家族信託について依頼・相談するときは、司法書士のような士業や家族信託サービスを専門に扱っている企業などを選びましょう。これまで説明したデメリットについても、適切なサービスを選ぶことで、アドバイスや具体的な提案を受けられることがありますので、気になることがあればまずは資料請求や相談をしてみるとよいでしょう。
家族信託のメリット
ここまでは家族信託のデメリットについて解説しました。
続いて、家族信託のメリットを改めてみていきましょう。家族信託は、メリットとデメリットの両方を理解したうえで検討することが重要です。
とくに、高額資産があり、認知症対策や遺産相続への備えがしたい場合なら、積極的に検討したいところです。
認知症になっても財産の管理処分を途切れなく行える
認知症などの影響で判断能力が一定以下まで低下すると、財産の管理・処分に関するあらゆる行為が法律上無効になります。だからといって、権限のない家族が代わりに管理するのは認められません。このようなケースで何の対策も講じなかった場合、財産が凍結されてしまいます。

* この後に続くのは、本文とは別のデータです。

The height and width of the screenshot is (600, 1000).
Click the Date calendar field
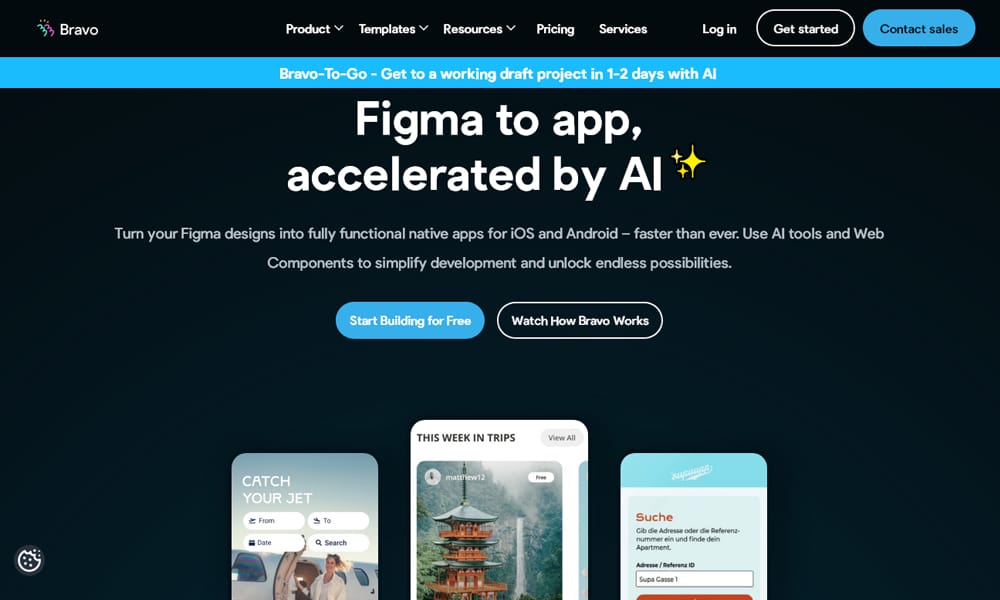click(274, 543)
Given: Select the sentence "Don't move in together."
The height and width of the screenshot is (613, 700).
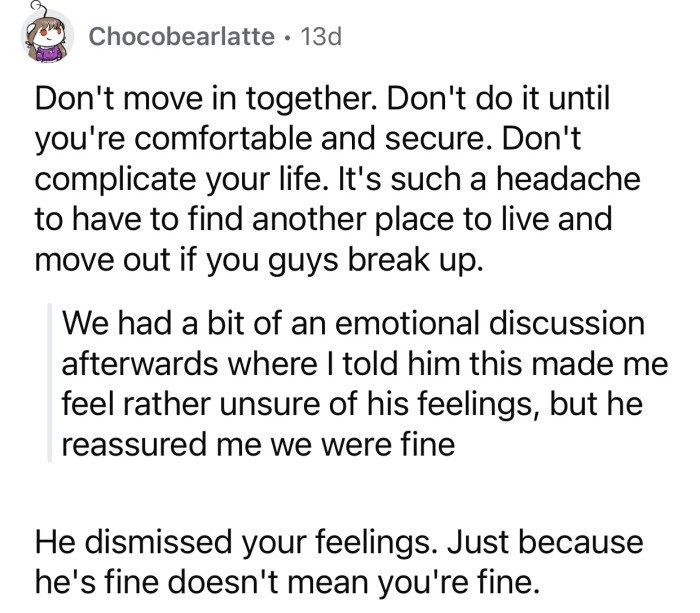Looking at the screenshot, I should (x=208, y=99).
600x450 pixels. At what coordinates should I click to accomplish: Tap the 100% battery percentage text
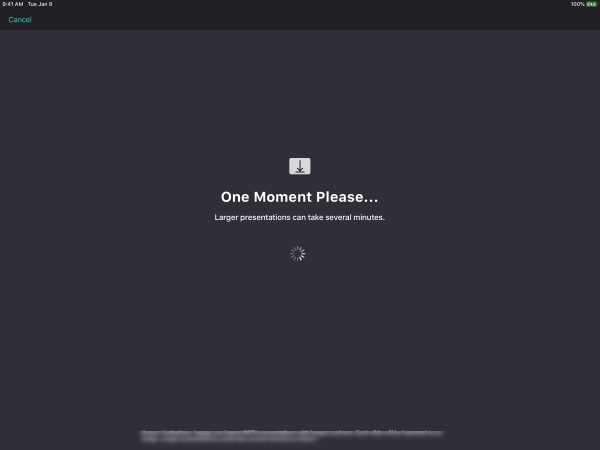[577, 4]
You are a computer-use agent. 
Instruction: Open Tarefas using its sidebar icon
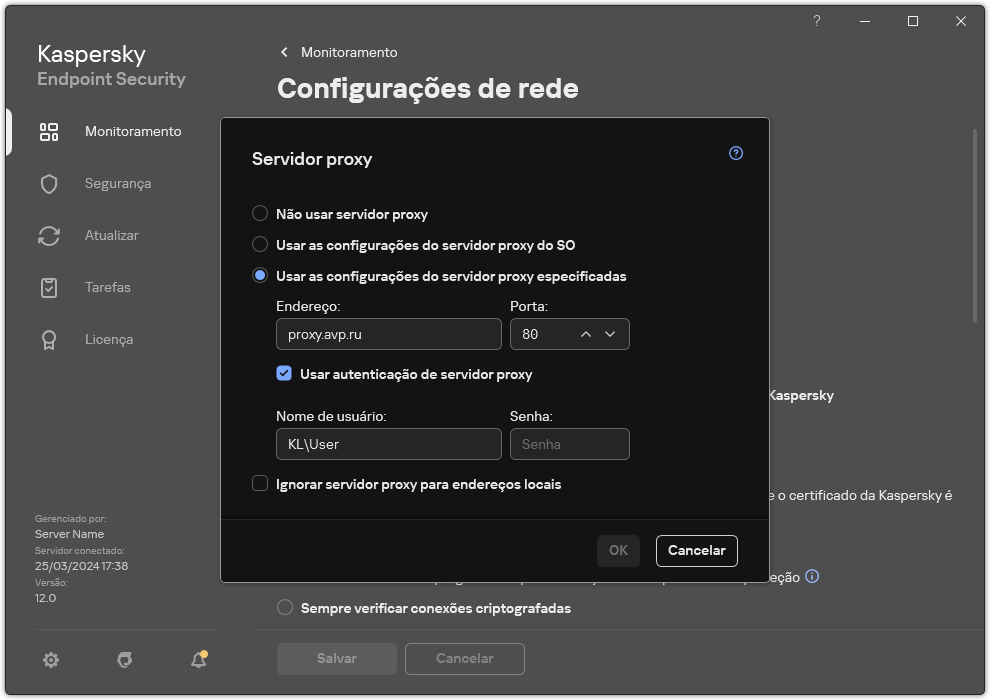pyautogui.click(x=48, y=287)
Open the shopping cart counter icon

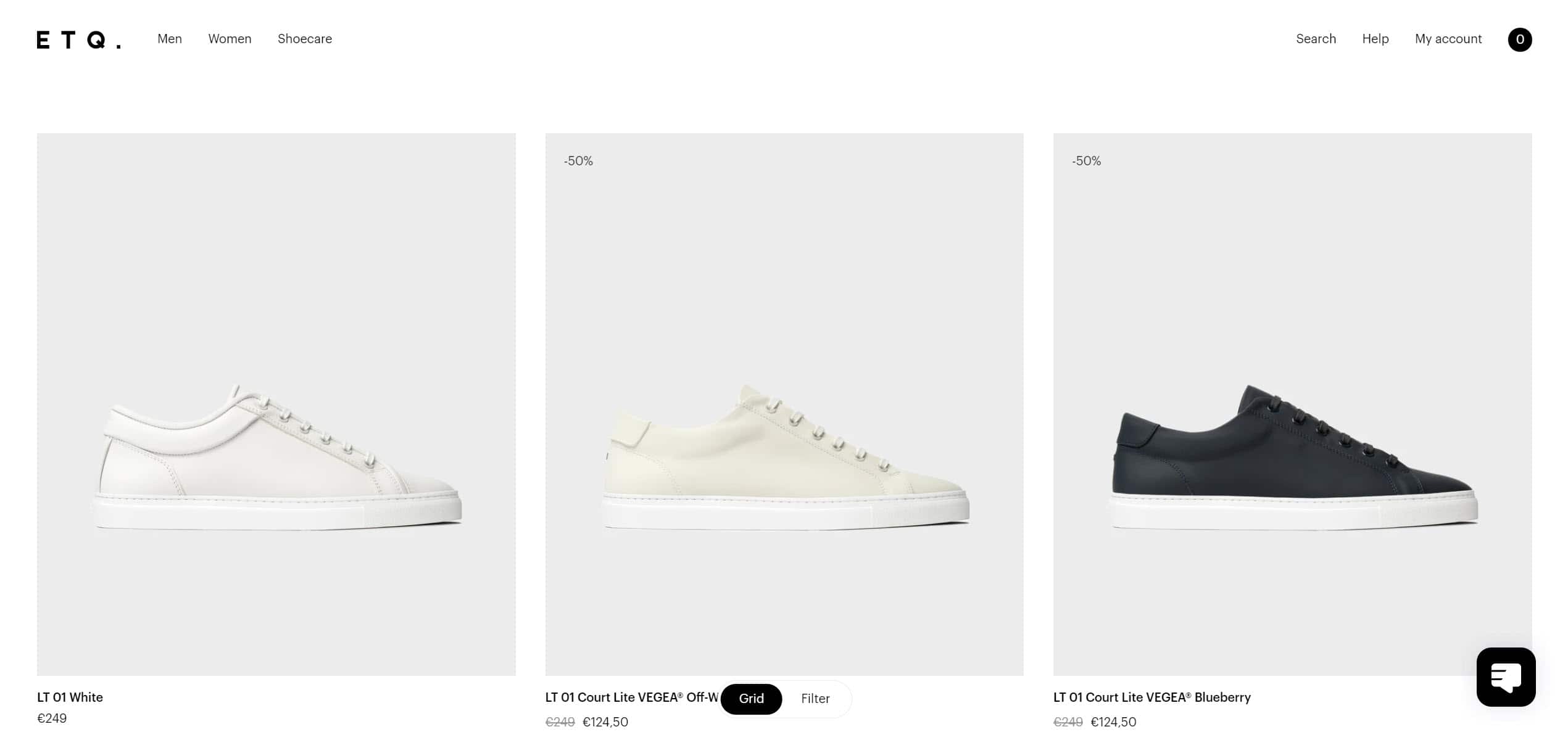coord(1519,39)
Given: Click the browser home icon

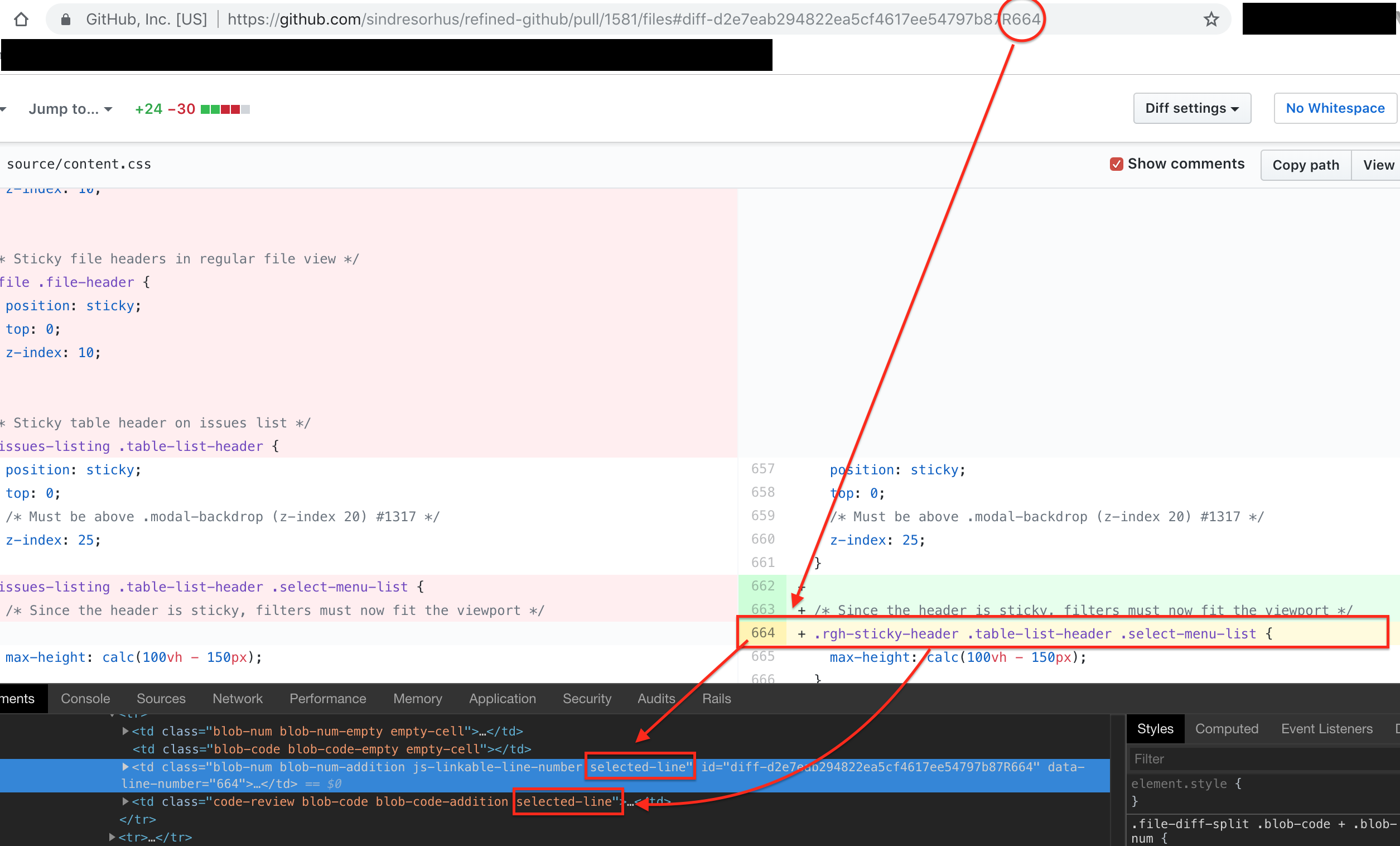Looking at the screenshot, I should point(21,20).
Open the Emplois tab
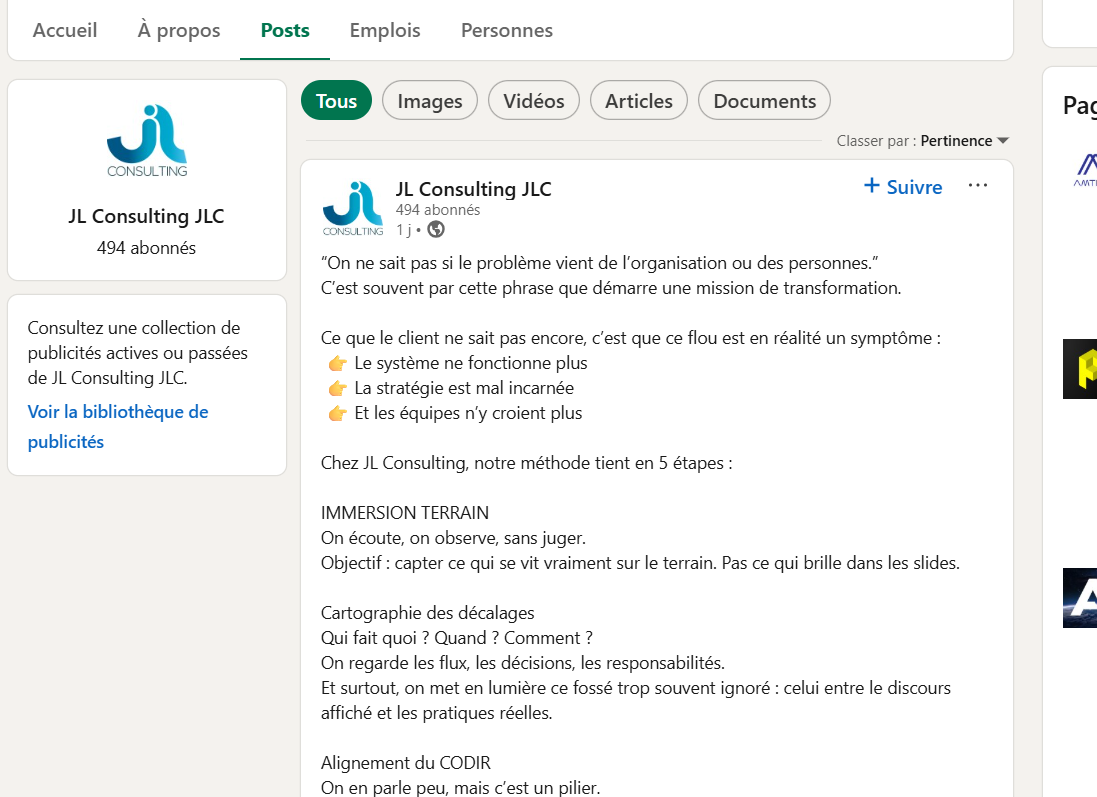The width and height of the screenshot is (1097, 797). (x=385, y=30)
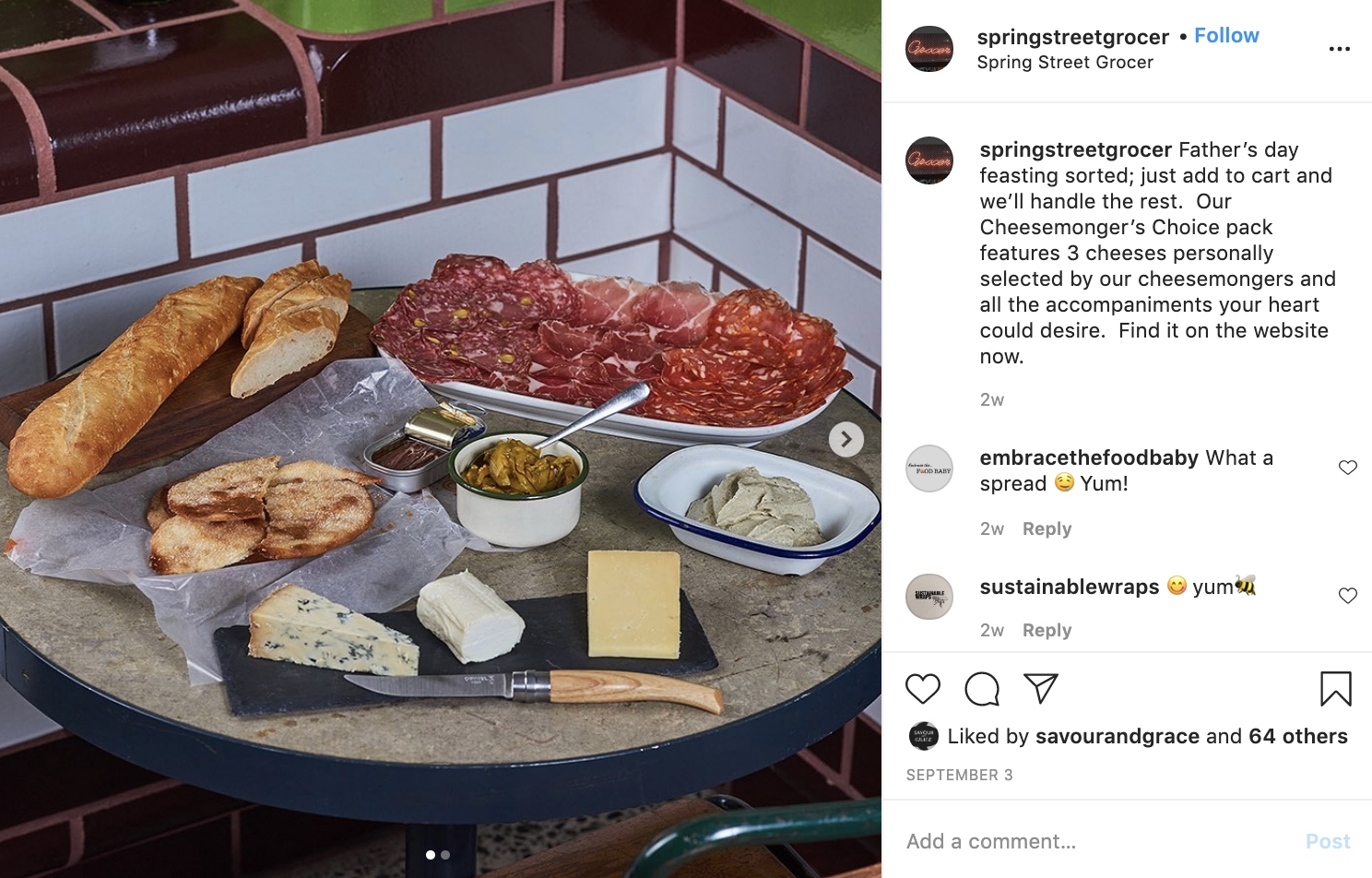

元気なうちに家族信託を締結しておけば、預貯金や各種契約をあらかじめ受託者の管理下に置くことで、万一の認知症発症時も途切れることなく扱えます。預金口座からお金を下ろせない・不動産の大規模修繕ができないなどといった、生活や投資活動に支障をきたす可能性を避けられます。
遺産分割協議による相続人の負担を軽減できる
家族信託は、終了したときの財産の帰属先をあらかじめ指定することで、相続手続きのための負担を軽減できます。たとえば「委託者である親が亡くなったときに信託が終了し、残余財産は子どもに帰属する」といった条項を設ける場合があります。
遺産をどう受け継ぐか決めないまま相続が発生すると、遺産分割協議を行う必要があり、手続きが複雑になります。取り分について主張が対立し、トラブルにならないとも限りません。遺言の代わりとなるよう意識して信託契約を締結することで、上記のような事態を避けられます。
任意後見制度よりも財産管理の自由度が高い
家族信託とよく似た認知症対策になる手段が「成年後見制度」です。しかし、成年後見人制度では、財産の管理・処分を担うにあたって本人の保護を最優先にするため、元気なときに希望していた一定のリスクのある行為が認められないという問題があります。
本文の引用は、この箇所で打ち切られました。